The entries must be retyped exactly, down to the last line.

BEGIN

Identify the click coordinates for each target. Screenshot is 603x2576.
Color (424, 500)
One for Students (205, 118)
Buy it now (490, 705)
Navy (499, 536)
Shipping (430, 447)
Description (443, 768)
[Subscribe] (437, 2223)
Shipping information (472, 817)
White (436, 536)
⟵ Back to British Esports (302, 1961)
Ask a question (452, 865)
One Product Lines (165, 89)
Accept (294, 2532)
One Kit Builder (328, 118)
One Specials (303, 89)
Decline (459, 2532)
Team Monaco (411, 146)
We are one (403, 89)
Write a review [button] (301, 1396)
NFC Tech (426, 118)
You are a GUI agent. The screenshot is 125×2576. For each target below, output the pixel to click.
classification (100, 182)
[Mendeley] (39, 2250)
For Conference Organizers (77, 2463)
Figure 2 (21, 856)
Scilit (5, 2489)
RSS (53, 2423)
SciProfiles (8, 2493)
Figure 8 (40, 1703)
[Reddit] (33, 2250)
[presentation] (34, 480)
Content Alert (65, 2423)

END

Worked solution →
Identify the click coordinates for each target. Screenshot is 603x2576.
Color (424, 500)
One for Students (205, 118)
Buy it now (490, 705)
Navy (499, 536)
Shipping (430, 447)
Description (443, 768)
[Subscribe] (437, 2223)
Shipping information (472, 817)
White (436, 536)
⟵ Back to British Esports (302, 1961)
Ask a question (452, 865)
One Product Lines (165, 89)
Accept (294, 2532)
One Kit Builder (328, 118)
One Specials (303, 89)
Decline (459, 2532)
Team Monaco (411, 146)
We are one (403, 89)
Write a review [button] (301, 1396)
NFC Tech (426, 118)
You are a GUI agent. The screenshot is 125×2576. For each target below, output the pixel to click.
classification (100, 182)
[Mendeley] (39, 2250)
For Conference Organizers (77, 2463)
Figure 2 (21, 856)
Scilit (5, 2489)
RSS (53, 2423)
SciProfiles (8, 2493)
Figure 8 (40, 1703)
[Reddit] (33, 2250)
[presentation] (34, 480)
Content Alert (65, 2423)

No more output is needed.